> [RECORDS FOR PROCESSING]:
------------------------
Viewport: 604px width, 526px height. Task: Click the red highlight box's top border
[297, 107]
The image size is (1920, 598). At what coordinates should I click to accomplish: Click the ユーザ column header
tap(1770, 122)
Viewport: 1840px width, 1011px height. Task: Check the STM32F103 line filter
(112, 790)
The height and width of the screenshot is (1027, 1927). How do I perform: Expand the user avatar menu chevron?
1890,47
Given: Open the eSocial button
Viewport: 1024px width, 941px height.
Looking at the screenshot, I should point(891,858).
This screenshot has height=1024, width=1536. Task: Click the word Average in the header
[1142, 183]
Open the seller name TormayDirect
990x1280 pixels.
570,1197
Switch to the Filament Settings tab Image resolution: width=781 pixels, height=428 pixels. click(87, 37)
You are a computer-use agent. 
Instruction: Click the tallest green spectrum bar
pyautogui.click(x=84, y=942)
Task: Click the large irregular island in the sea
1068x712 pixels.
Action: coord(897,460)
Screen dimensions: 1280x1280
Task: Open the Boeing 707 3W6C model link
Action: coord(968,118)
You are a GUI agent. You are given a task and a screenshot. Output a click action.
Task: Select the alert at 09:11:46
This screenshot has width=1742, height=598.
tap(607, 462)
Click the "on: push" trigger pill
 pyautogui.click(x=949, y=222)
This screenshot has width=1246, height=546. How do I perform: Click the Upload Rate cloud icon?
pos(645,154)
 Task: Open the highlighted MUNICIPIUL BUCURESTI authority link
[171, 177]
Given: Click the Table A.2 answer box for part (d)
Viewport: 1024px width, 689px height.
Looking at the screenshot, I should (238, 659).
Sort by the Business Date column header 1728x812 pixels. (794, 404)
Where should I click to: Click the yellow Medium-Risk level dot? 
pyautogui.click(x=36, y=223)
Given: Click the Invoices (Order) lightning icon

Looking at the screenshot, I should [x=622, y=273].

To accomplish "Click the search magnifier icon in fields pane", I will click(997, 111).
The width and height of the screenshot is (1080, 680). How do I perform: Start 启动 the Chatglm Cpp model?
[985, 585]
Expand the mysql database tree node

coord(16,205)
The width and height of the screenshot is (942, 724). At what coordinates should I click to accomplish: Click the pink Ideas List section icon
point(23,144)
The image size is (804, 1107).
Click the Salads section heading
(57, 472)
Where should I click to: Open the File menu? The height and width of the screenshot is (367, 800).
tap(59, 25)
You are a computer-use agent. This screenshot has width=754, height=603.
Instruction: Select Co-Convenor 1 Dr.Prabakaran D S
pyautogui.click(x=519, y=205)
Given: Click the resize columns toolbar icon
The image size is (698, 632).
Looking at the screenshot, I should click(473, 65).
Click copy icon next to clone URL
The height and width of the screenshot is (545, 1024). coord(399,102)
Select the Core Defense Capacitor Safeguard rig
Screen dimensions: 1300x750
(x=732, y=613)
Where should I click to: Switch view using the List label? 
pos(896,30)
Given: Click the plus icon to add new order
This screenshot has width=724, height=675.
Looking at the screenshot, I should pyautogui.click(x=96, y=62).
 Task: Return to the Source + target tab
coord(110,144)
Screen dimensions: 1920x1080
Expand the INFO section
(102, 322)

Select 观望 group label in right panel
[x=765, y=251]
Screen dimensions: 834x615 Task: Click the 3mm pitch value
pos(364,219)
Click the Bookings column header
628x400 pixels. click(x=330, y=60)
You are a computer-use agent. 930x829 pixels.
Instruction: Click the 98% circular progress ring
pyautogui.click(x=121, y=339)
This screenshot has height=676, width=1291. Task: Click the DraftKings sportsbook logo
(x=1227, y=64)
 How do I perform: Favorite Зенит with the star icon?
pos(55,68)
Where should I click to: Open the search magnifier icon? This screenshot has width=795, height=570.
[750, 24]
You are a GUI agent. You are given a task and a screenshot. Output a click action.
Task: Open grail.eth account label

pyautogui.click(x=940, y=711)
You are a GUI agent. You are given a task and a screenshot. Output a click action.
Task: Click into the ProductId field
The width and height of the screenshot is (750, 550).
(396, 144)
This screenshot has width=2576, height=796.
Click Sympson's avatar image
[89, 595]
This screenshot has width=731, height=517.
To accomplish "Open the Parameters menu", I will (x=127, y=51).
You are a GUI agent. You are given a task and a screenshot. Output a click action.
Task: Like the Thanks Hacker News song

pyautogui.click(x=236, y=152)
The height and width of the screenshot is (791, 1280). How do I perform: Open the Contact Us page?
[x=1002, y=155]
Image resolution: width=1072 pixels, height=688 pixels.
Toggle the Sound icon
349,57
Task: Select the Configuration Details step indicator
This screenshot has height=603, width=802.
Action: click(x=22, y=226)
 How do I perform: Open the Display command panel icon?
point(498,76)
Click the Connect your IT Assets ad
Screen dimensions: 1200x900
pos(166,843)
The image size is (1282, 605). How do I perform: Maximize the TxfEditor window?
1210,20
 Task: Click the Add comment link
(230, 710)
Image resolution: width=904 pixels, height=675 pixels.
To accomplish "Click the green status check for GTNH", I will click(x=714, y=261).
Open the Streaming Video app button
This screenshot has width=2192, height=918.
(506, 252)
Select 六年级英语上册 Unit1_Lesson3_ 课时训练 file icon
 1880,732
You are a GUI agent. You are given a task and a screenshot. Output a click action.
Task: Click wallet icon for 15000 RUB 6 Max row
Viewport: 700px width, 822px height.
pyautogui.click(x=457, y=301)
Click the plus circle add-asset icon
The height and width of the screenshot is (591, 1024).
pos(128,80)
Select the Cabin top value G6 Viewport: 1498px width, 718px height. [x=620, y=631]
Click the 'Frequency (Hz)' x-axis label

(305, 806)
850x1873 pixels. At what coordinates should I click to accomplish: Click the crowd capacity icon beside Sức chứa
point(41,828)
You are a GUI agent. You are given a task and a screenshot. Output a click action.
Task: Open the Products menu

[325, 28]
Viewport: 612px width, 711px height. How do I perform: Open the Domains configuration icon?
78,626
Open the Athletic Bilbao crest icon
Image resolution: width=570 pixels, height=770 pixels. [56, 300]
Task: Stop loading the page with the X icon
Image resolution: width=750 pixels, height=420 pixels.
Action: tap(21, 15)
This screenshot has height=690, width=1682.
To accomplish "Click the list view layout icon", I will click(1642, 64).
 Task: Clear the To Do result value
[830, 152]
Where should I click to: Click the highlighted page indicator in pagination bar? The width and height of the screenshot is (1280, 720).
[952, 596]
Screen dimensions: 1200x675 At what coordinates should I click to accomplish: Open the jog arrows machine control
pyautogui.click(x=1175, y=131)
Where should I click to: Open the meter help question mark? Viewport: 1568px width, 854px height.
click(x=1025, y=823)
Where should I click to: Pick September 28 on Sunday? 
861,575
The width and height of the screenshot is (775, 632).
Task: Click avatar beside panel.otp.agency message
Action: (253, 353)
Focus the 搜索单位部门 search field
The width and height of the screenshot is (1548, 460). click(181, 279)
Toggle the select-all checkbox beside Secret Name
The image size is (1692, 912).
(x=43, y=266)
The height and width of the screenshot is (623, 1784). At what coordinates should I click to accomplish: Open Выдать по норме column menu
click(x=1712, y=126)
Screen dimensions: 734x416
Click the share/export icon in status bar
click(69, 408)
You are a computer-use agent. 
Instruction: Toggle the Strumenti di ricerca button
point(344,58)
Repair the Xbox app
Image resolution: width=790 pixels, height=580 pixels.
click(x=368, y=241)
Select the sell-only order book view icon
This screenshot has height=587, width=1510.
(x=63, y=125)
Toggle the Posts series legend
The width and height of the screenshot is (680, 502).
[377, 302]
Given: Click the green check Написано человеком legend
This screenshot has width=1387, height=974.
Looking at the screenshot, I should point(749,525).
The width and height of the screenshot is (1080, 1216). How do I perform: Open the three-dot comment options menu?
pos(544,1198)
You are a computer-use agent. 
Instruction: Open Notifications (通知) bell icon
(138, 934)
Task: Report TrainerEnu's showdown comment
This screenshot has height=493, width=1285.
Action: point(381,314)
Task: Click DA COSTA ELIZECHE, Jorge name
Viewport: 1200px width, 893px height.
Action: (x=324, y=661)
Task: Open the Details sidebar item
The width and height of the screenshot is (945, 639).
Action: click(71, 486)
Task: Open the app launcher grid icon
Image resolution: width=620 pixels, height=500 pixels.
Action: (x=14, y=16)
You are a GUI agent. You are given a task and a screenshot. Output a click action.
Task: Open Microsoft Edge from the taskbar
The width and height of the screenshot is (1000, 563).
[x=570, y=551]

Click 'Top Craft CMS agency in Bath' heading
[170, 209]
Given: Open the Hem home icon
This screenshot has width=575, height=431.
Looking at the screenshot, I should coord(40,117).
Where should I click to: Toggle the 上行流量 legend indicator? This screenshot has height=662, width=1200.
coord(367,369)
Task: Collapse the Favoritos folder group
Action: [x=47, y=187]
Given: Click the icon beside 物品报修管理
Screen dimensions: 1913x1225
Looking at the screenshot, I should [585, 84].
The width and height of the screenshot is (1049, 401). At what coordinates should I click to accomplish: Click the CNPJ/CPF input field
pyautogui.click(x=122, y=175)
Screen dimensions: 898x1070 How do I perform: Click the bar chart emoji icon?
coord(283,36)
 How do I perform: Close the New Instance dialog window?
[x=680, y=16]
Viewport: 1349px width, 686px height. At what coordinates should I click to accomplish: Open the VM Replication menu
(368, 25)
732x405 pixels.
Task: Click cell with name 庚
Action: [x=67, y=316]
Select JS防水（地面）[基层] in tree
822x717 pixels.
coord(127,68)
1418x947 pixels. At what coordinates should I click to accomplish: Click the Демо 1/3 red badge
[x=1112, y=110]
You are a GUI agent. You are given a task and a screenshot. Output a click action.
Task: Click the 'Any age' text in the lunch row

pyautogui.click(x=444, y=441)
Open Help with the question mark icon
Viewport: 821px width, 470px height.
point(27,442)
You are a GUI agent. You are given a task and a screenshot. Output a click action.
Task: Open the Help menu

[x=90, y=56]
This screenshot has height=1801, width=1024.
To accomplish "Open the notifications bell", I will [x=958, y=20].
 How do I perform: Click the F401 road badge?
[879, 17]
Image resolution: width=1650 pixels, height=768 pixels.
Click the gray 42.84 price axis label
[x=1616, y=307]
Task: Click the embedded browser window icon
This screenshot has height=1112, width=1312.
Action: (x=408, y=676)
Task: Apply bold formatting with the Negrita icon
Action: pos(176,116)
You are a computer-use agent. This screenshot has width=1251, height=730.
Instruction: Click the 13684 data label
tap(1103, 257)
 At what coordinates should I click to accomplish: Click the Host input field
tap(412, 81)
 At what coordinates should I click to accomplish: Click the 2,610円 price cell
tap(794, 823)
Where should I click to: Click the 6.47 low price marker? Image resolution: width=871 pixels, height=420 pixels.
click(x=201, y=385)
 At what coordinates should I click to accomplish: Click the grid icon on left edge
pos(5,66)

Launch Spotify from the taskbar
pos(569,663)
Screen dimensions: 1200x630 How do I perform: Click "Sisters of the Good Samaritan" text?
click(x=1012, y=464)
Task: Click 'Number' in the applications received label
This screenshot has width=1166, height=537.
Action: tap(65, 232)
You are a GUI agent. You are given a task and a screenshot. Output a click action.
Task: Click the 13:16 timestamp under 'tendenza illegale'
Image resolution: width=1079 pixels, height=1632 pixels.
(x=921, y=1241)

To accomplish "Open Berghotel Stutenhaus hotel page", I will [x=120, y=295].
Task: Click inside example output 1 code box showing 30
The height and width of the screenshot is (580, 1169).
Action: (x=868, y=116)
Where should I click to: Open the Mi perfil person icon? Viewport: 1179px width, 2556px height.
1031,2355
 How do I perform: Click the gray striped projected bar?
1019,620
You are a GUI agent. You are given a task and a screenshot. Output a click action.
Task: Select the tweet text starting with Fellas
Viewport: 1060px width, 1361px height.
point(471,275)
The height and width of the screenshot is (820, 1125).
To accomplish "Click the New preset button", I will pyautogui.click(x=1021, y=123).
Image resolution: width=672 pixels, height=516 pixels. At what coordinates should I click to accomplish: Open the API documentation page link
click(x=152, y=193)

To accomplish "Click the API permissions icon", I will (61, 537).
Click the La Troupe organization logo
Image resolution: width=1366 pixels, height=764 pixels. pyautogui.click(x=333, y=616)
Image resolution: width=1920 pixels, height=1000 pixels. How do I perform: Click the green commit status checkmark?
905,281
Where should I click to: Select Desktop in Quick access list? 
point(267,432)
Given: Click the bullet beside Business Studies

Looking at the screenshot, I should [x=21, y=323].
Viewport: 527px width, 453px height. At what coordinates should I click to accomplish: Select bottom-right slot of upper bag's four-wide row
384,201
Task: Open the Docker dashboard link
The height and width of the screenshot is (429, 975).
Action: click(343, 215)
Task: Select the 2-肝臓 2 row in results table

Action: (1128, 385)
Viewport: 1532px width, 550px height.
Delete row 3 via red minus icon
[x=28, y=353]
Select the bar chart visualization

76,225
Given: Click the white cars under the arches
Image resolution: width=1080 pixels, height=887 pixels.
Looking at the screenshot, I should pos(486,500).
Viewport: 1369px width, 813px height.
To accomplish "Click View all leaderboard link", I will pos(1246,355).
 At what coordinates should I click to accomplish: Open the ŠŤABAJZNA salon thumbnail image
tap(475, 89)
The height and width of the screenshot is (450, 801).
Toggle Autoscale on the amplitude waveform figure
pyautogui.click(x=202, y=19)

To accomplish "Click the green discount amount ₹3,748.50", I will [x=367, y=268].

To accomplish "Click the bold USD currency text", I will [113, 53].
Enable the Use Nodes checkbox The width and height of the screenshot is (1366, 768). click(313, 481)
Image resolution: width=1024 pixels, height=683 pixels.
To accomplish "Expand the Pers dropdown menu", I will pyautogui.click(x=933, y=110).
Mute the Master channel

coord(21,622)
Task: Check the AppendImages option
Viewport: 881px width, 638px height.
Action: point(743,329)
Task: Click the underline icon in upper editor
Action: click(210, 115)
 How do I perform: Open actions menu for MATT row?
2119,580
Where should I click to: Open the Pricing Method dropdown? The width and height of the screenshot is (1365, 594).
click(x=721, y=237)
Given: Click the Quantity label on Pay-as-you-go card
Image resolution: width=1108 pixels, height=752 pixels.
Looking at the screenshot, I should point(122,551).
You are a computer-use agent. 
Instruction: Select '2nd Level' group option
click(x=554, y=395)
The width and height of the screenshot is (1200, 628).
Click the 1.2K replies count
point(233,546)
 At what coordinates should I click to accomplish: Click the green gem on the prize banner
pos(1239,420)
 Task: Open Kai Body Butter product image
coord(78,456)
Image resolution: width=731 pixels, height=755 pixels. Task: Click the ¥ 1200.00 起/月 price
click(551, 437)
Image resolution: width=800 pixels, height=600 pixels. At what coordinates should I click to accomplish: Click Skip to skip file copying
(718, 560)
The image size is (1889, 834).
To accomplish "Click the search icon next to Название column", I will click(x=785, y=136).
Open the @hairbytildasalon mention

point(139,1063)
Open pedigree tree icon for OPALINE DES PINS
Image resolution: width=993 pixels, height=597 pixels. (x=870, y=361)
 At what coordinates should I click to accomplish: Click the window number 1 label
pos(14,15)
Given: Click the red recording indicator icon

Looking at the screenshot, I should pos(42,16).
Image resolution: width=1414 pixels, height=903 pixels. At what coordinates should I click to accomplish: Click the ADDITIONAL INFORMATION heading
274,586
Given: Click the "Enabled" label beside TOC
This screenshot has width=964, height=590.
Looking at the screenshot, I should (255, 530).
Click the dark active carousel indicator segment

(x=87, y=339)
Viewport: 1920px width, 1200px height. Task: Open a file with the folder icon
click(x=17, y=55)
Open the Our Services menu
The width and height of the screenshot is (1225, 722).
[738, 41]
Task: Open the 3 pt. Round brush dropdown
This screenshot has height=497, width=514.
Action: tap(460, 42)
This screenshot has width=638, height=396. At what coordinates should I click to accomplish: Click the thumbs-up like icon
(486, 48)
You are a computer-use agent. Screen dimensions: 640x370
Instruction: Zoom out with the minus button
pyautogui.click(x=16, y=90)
------------------------
> [WORK INSTRUCTIONS]:
In the listing above, find the line containing "Task: Click 'Number'" and the line containing "Given: Click the white cars under the arches". Output them and every line between, exactly, and nothing else.

> [YOUR RESPONSE]:
Task: Click 'Number' in the applications received label
This screenshot has width=1166, height=537.
Action: tap(65, 232)
You are a GUI agent. You are given a task and a screenshot. Output a click action.
Task: Click the 13:16 timestamp under 'tendenza illegale'
Image resolution: width=1079 pixels, height=1632 pixels.
(x=921, y=1241)

To accomplish "Open Berghotel Stutenhaus hotel page", I will [x=120, y=295].
Task: Click inside example output 1 code box showing 30
The height and width of the screenshot is (580, 1169).
Action: (x=868, y=116)
Where should I click to: Open the Mi perfil person icon? Viewport: 1179px width, 2556px height.
1031,2355
 How do I perform: Click the gray striped projected bar?
1019,620
You are a GUI agent. You are given a task and a screenshot. Output a click action.
Task: Select the tweet text starting with Fellas
Viewport: 1060px width, 1361px height.
point(471,275)
The height and width of the screenshot is (820, 1125).
To accomplish "Click the New preset button", I will pyautogui.click(x=1021, y=123).
Image resolution: width=672 pixels, height=516 pixels. At what coordinates should I click to accomplish: Open the API documentation page link
click(x=152, y=193)

To accomplish "Click the API permissions icon", I will (61, 537).
Click the La Troupe organization logo
Image resolution: width=1366 pixels, height=764 pixels. pyautogui.click(x=333, y=616)
Image resolution: width=1920 pixels, height=1000 pixels. How do I perform: Click the green commit status checkmark?
905,281
Where should I click to: Select Desktop in Quick access list? 
point(267,432)
Given: Click the bullet beside Business Studies

Looking at the screenshot, I should [x=21, y=323].
Viewport: 527px width, 453px height. At what coordinates should I click to accomplish: Select bottom-right slot of upper bag's four-wide row
384,201
Task: Open the Docker dashboard link
The height and width of the screenshot is (429, 975).
Action: click(343, 215)
Task: Select the 2-肝臓 2 row in results table

Action: (1128, 385)
Viewport: 1532px width, 550px height.
Delete row 3 via red minus icon
[x=28, y=353]
Select the bar chart visualization

76,225
Given: Click the white cars under the arches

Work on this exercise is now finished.